Problem to solve ->
Copy out the rows below verbatim, from the line that contains "Select the top-right corner wall segment" through the line that contains "Looking at the", including both of those lines. Leave the pictures out.

Stored records ->
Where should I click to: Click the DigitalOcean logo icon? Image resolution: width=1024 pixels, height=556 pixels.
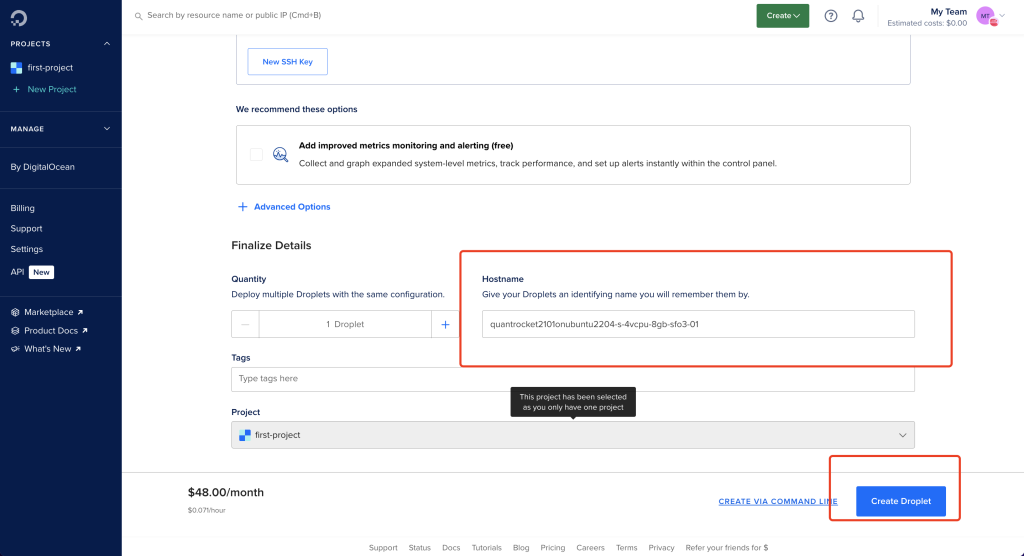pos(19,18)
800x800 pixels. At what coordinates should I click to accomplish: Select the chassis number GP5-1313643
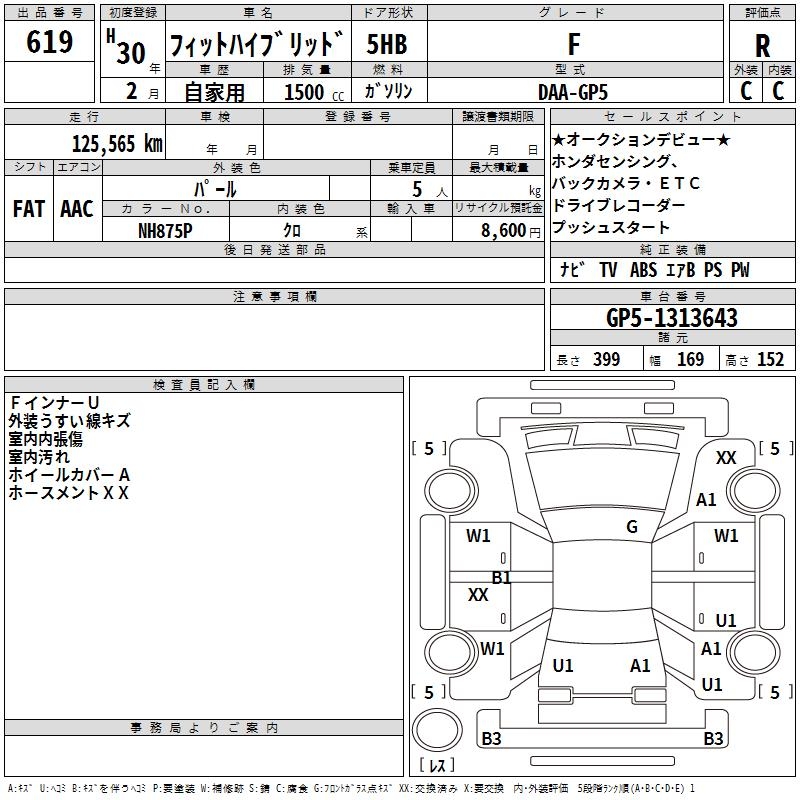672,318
...
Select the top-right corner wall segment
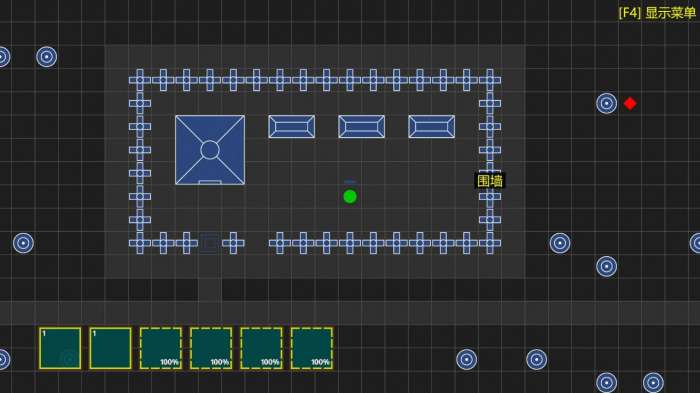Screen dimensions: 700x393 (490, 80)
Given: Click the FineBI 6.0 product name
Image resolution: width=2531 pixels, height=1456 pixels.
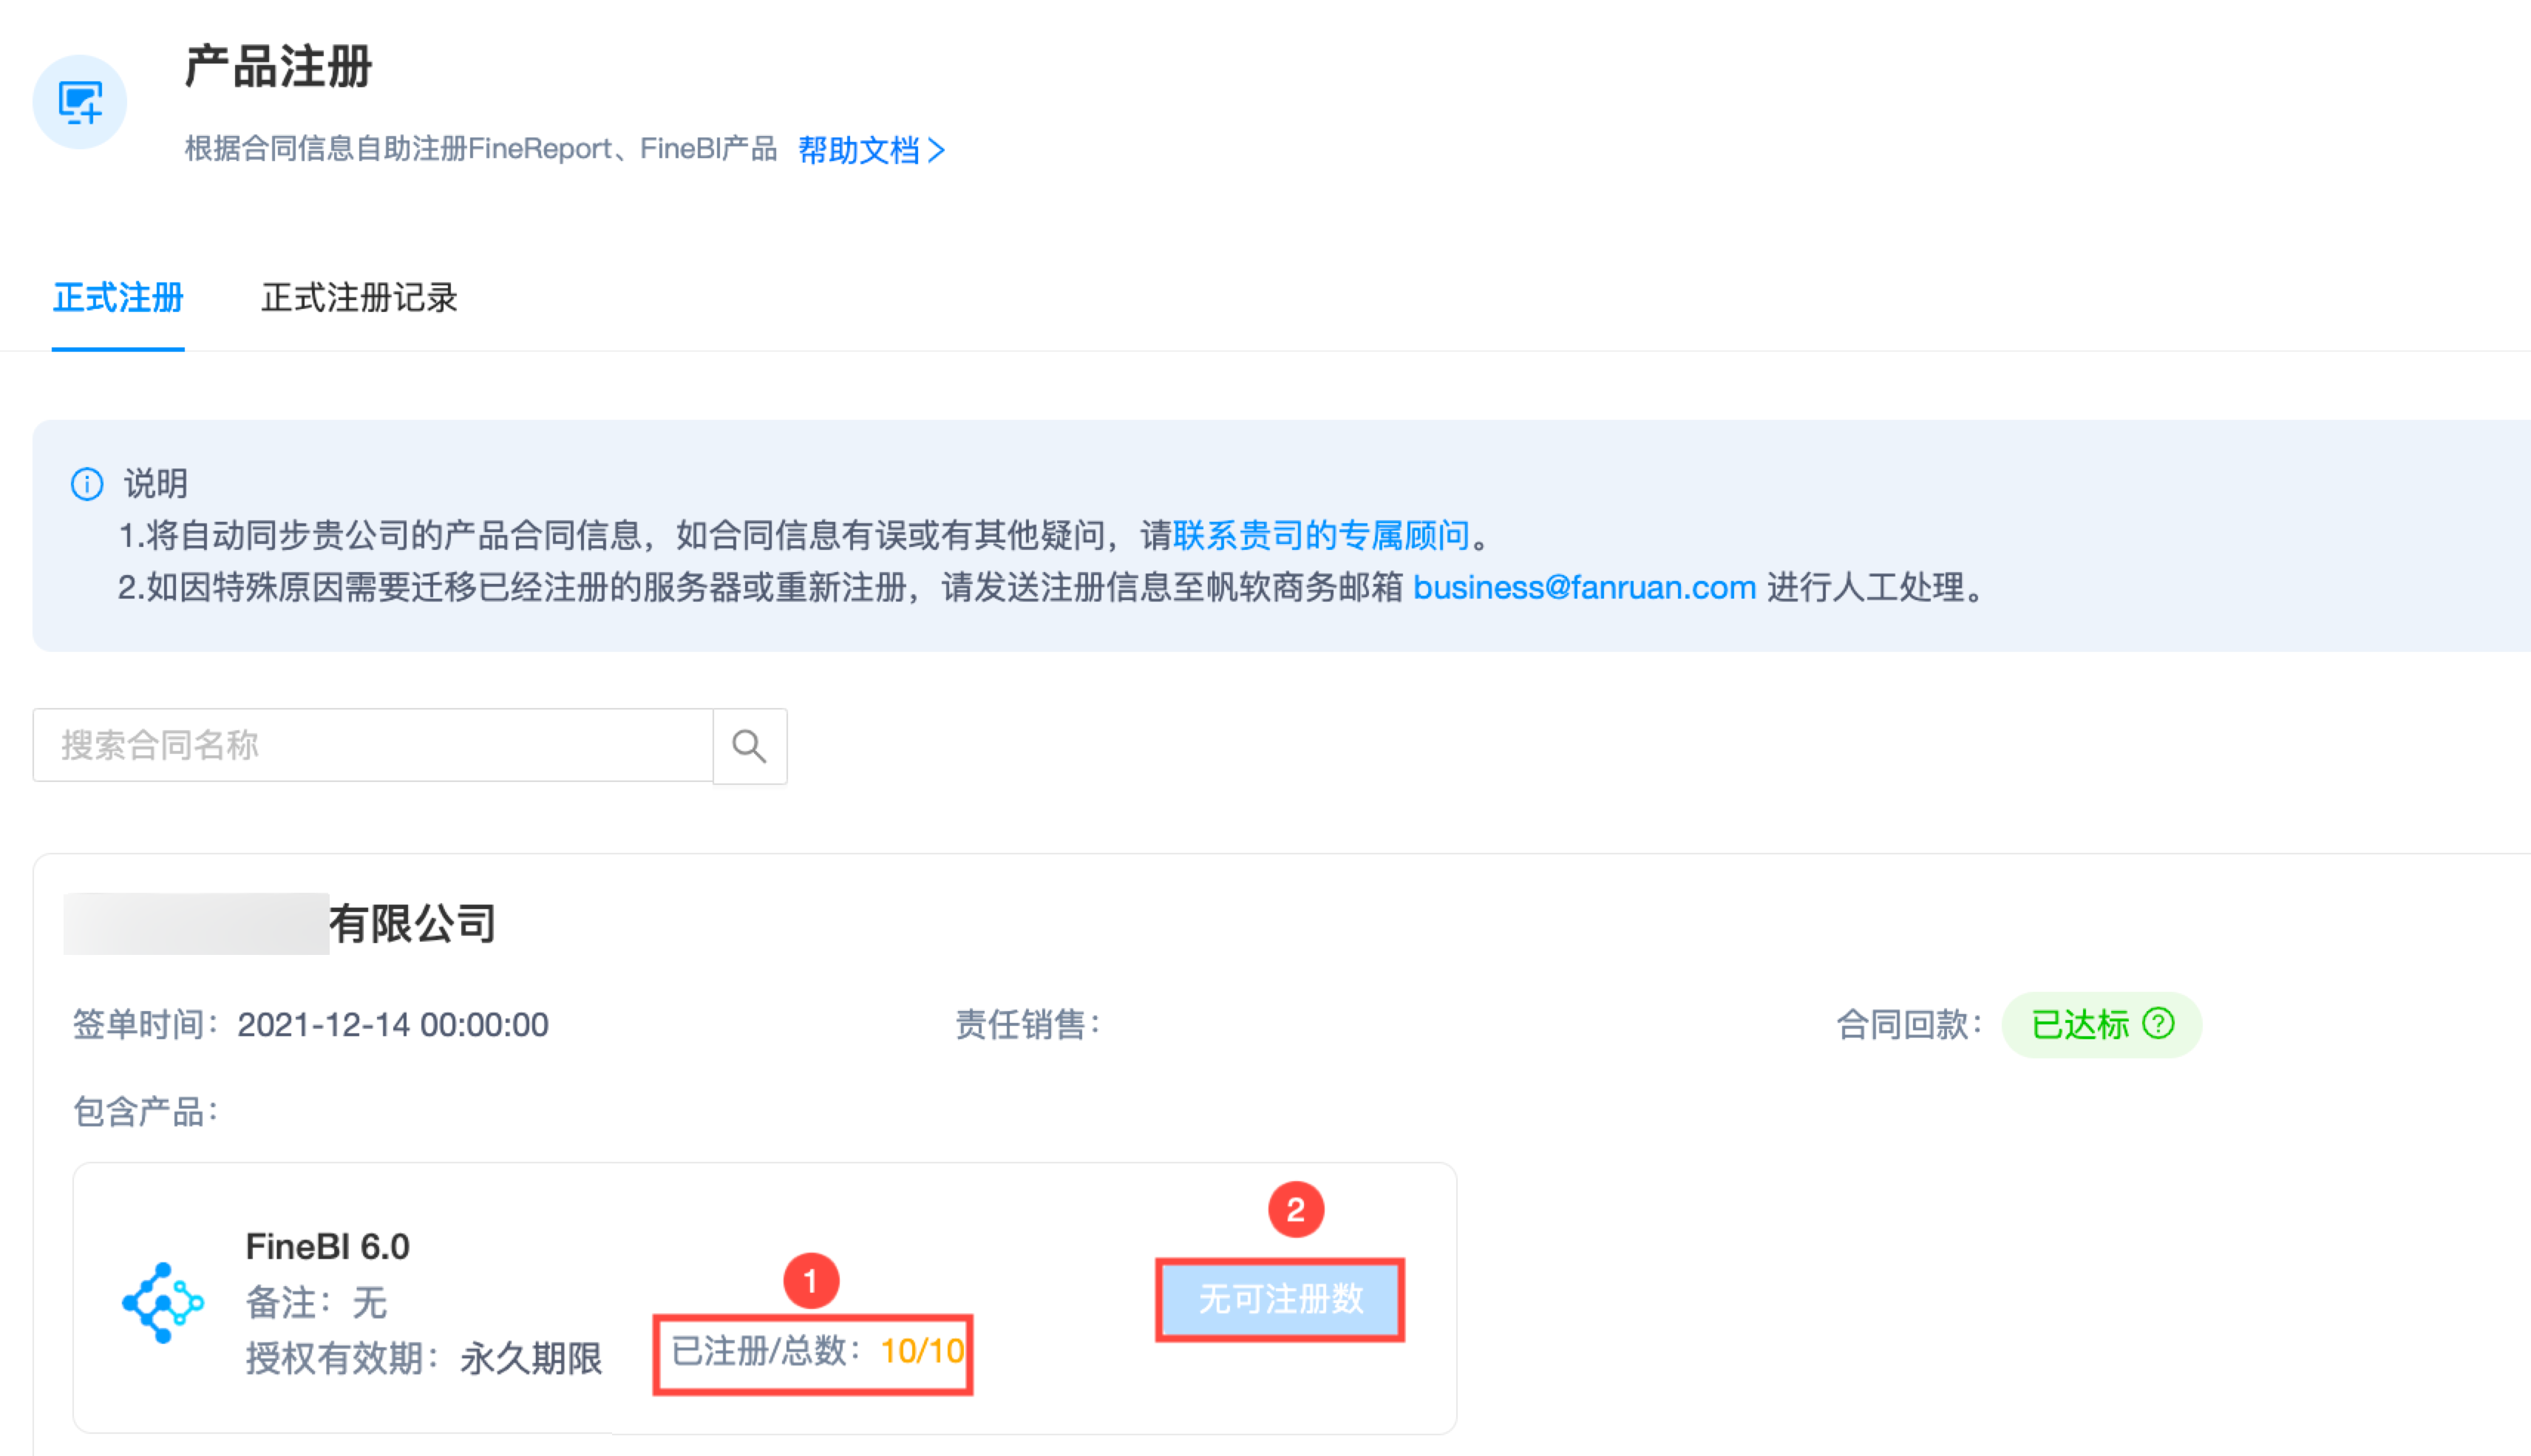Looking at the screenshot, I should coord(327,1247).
--
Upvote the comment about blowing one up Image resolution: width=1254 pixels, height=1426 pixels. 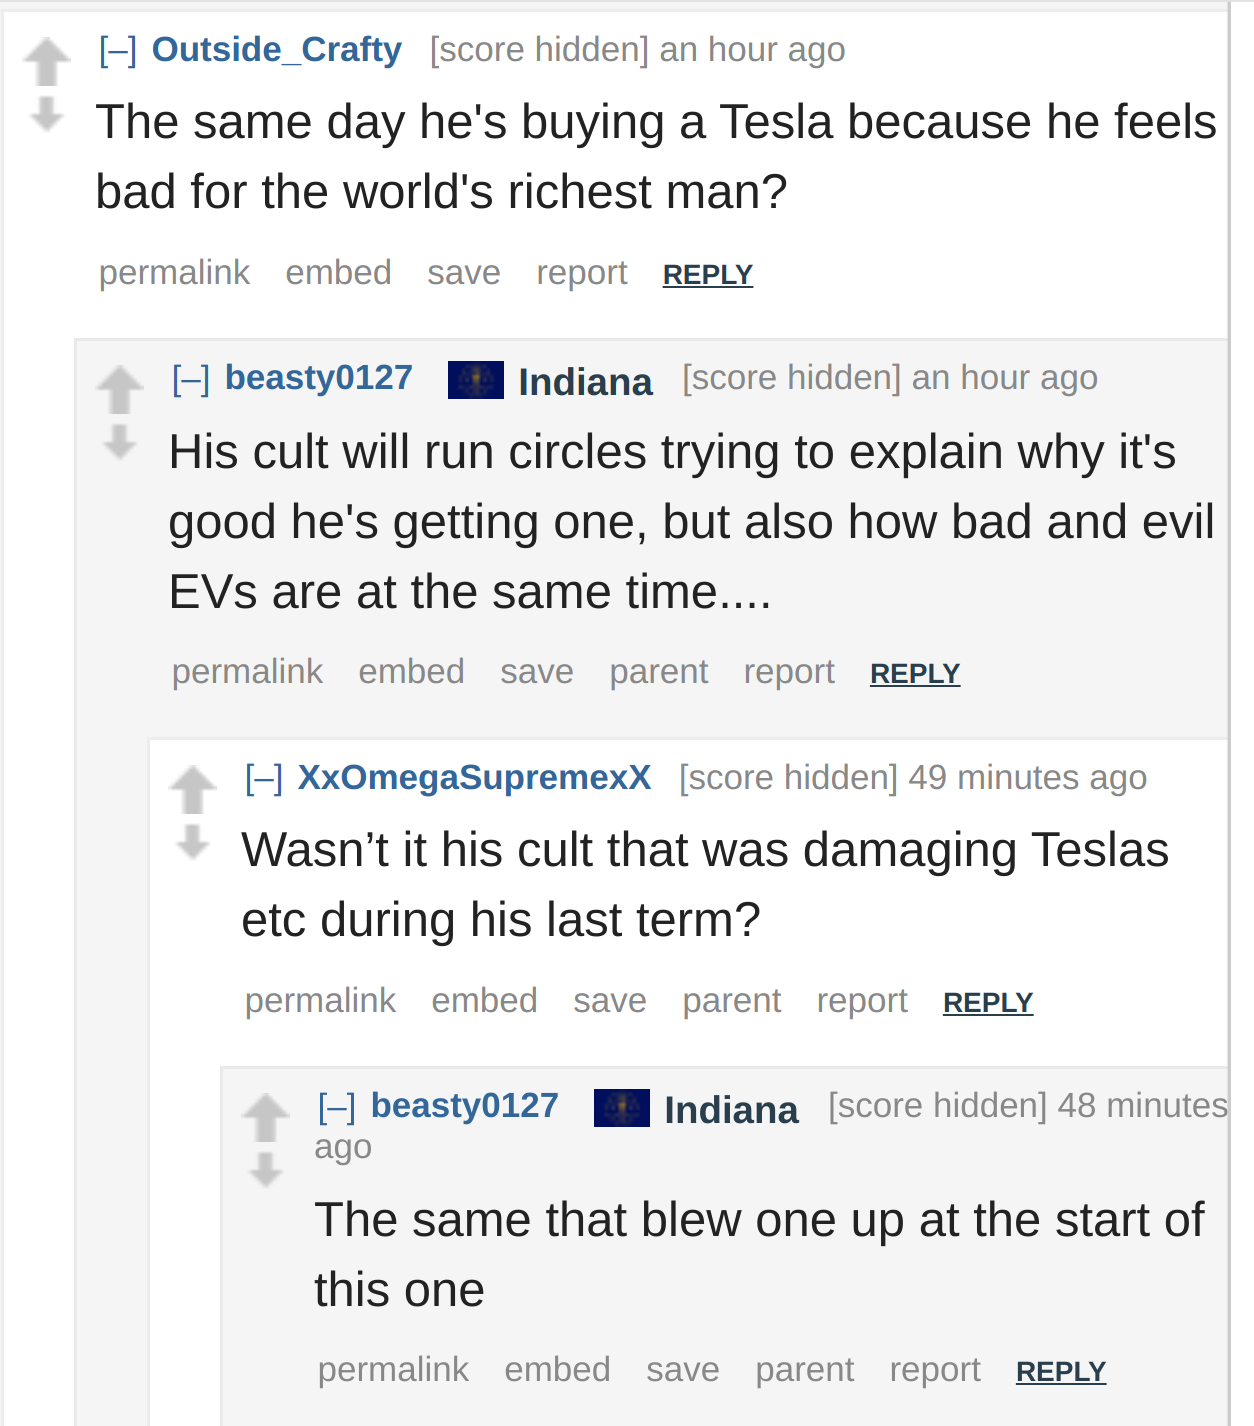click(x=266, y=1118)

Result of this task ->
Select the top-right corner wall segment
Screen dimensions: 700x393 (490, 80)
Given: Click the FineBI 6.0 product name
Image resolution: width=2531 pixels, height=1456 pixels.
Looking at the screenshot, I should coord(327,1247).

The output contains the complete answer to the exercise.